## Text passage
The Legend of Zelda: Breath of the Wild review - Nintendo's open-world masterpiece defines adventure
A stunning reinvigoration of a beloved series and one of the finest launch titles Nintendo Switch could have wished for.
The Legend of Zelda: Breath of the Wild
Platforms: Nintendo Switch (tested), Wii U
Developer: Nintendo
Publisher: Nintendo
Release Date: 3 March
Thirty-one years ago, Shigeru Miyamoto's The Legend of Zelda was designed to evoke the mystery of exploration and childhood adventure. The idea stemmed from the famed developer's fond memories of the Japanese countryside, discovering glimmering lakes, dangerous caves and beautiful meadows.
The series has evolved significantly from its first entry for NES, hitting highs with 1991's A Link To The Past and 2002's Wind Waker. It was 1998's Ocarina of Time, however, that resonated most with fans.
Ocarina was a video game fairy tale: a simple story of good versus evil told in the unforgettable world of Hyrule. In the intervening years Nintendo has looked to that game as the formula for Zelda's attempted and accomplished successes – until now.
When The Legend of Zelda: Breath of the Wild was announced in 2013, series producer Eiji Aonuma revealed his team would be "rethinking the conventions of Zelda". With an enormous open world and less linear approach, it was apparent Nintendo planned to go back to the series' roots.
This means a freedom of exploration the series hasn't enjoyed since that first game, given life by features that largely keep player focus on the world and what's happening in it, rather than the game's mini-map. Questlines will take you from important point to important point should you choose to follow, but turn that information off – or have it turned off when a side quest opens up – and the world will naturally funnel you towards the game's five key story locations. Likewise, a feature of the game's Sheikah Slate item that allows you to track items and locations, will only offer a vague compass-like indication of direction, rather than any precise location.
Breath of the Wild begins 100 years after Calamity Ganon's victory over Link, Princess Zelda and her other champions from around Hyrule. Waking from a deep slumber with little memory of what happened, the player soon discovers, and Link soon rediscovers, the path they must take to defeat Ganon before he can tear Hyrule apart for good.

## Goal
Please translate this sentence from the Zelda review above into Spanish: "It was 1998's Ocarina of Time, however, that resonated most with fans."

## Data extract
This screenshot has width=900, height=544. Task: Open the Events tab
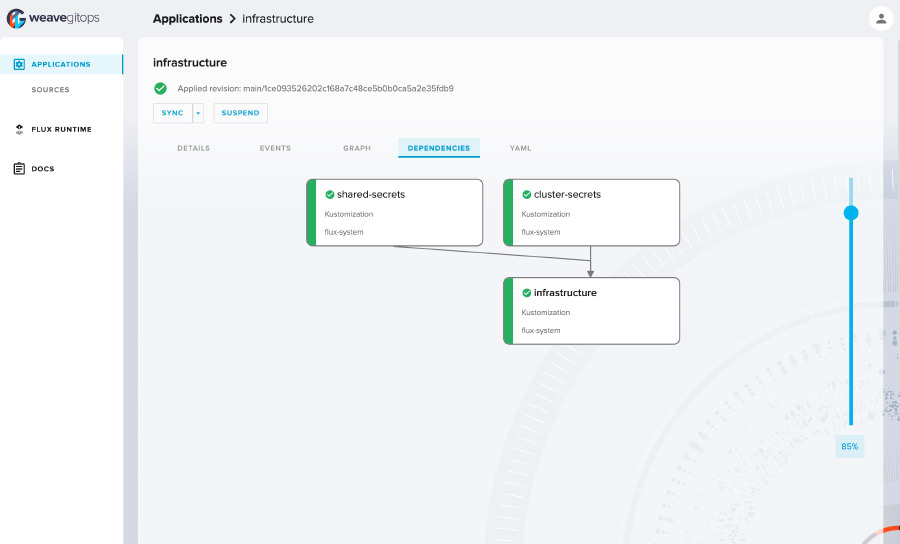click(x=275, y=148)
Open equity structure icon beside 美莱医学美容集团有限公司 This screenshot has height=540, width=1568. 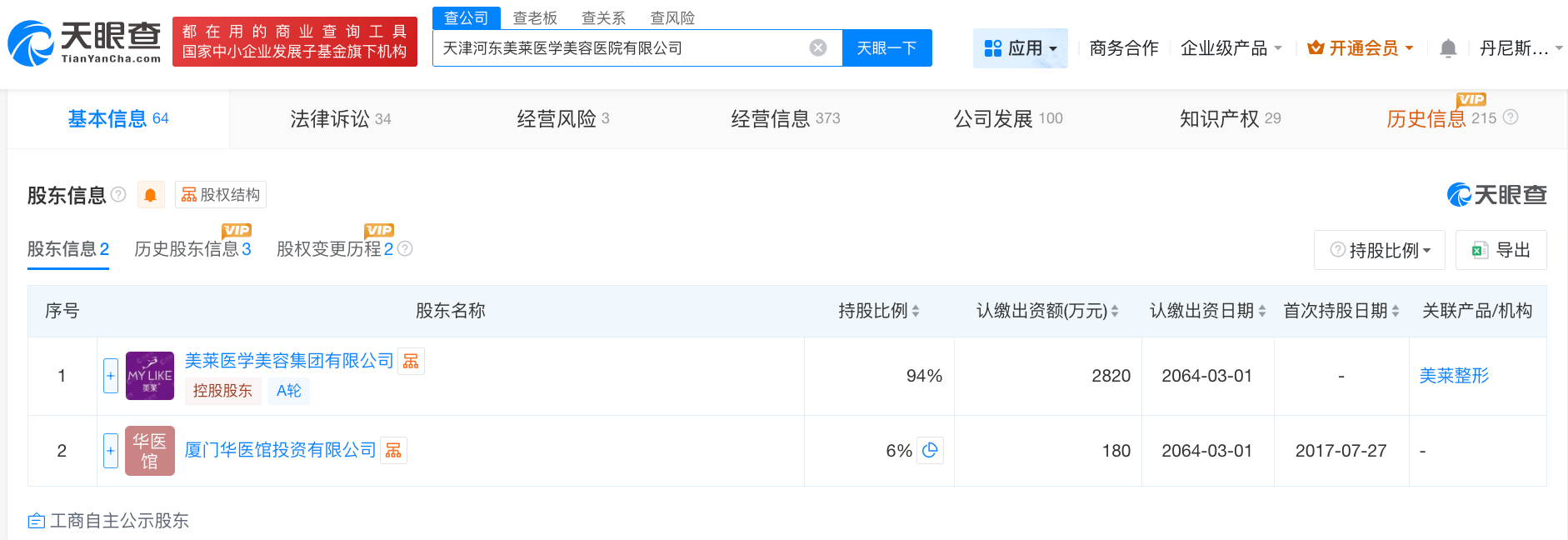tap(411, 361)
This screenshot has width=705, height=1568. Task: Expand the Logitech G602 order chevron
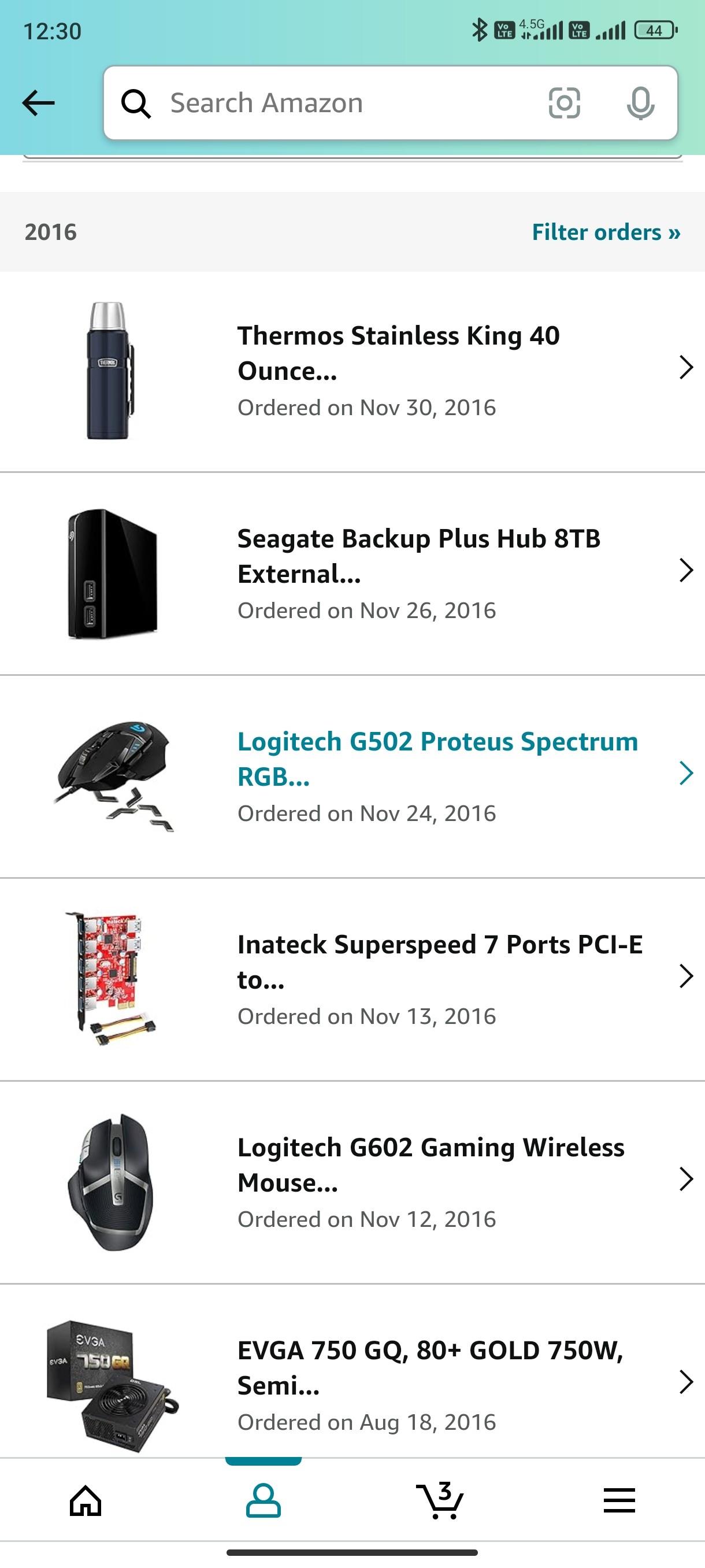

## Written reply
Sin embargo, fue Ocarina of Time, de 1998, el que más caló entre los aficionados.